There are several limitations inherent to the design of this study. The retrospective design of our study is a methodological limitation, which is difficult to overcome because of the obvious ethical issues that must be considered when studying the management of a life-threatening illness. Analyzing patients in our cohort retrospectively may have resulted in the possibility of information bias and limited ability to study barriers to the de-escalation of extended and restricted antibiotics. Secondly, it is difficult to distinguish true pathogens from colonization. The suspicion of infection and the decision to obtain cultures, septic workup, or the choice and doses of antimicrobials depended mostly on the primary care physicians rather than being guided by a protocol or recommendations made by infectious disease specialists. In addition, this study assessed comorbidities retrospectively, which can result in an underestimation of their true prevalence. This study also involved a heterogeneous mix of infections and organisms that were included and analyzed collectively.

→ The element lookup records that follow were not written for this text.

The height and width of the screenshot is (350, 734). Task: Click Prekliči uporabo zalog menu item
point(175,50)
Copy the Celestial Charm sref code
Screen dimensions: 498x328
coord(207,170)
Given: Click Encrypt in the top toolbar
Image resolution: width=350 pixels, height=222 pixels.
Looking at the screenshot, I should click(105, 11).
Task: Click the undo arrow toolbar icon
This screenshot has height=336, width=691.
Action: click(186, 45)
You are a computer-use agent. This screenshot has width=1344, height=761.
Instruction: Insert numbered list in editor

Infections by these bacteria may potentially carry different risk factors and prognoses. The association between different mechanisms of resistance (e.g., AmpC, Extended beta-lactamases, Carbapenemese resistance) and outcomes of infection remains unclear in this study. Hence, it remains uncertain whether a de-escalation strategy can be implemented for infections caused by other, potentially antibiotic-resistant pathogens. Despite these shortcomings, we believe that the findings in this study establish several clinical variables that can help clinicians to identify patients at high risk of mortality.

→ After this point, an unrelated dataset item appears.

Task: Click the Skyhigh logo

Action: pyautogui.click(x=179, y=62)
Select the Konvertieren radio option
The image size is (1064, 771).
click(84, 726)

This study has shown there is no difference in overall mortality if a patient is de-escalated on extended or restricted antibiotics in medical wards. An association was found between the CCS and SOFA scores. These interesting observations could lead to further studies being conducted to understand the basis for these differences. Although CCS and SOFA scores are unmodifiable factors, understanding these differences and risk factors is important in the development of prediction models and personalized treatment. Practitioners can utilize such scores as a guide in the escalation of supportive therapy and other interventions, such as infection source control. If necessary, the family members of such groups can be informed regarding the chances of death during end-of-life or palliative care counseling.

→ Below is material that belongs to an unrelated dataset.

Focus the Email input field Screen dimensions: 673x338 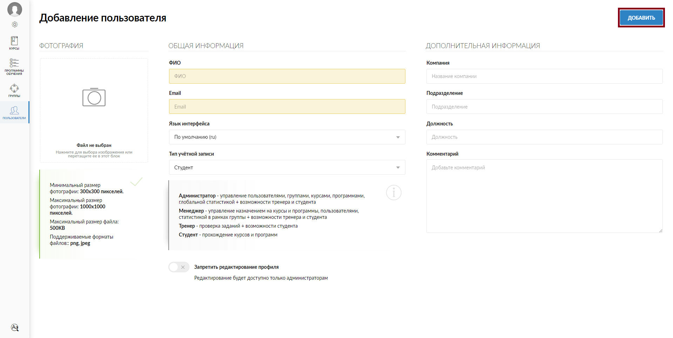pyautogui.click(x=287, y=107)
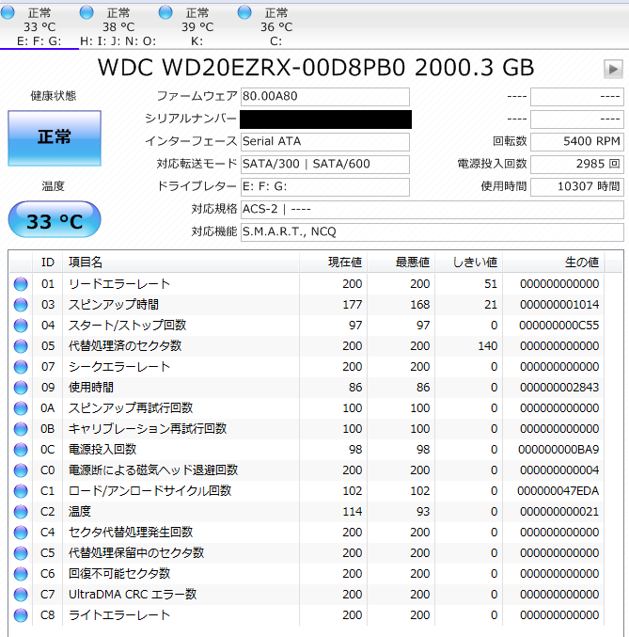Select the ロード/アンロードサイクル回数 row
Image resolution: width=629 pixels, height=637 pixels.
click(150, 491)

For future studies, a bigger sample size is necessary so stratification according to the cause of death, either infection related or non-infection related, can be performed in addition to all-cause mortality. Since the current study is retrospective, the classification of mortality being either infection or non-infection related is difficult and can be biased; hence, a prospective study may overcome such a limitation. Despite limited evidence supporting the validity of mortality as a measure of stewardship programs, it remains an important patient-centered outcome. Future studies may consider investigating other clinically relevant outcomes, such as hospital readmission rates due to infection or recurrent infections, while disease-related mortality should primarily be used as a secondary or exploratory outcome. All-cause mortality can be reported in addition to disease-related mortality.

5. Conclusions

This study reinforces the fact that restricted or extended antibiotic de-escalation in patients does not have a detrimental impact on all-cause 30-day mortality compared to patients continued with restricted or extended antibiotics.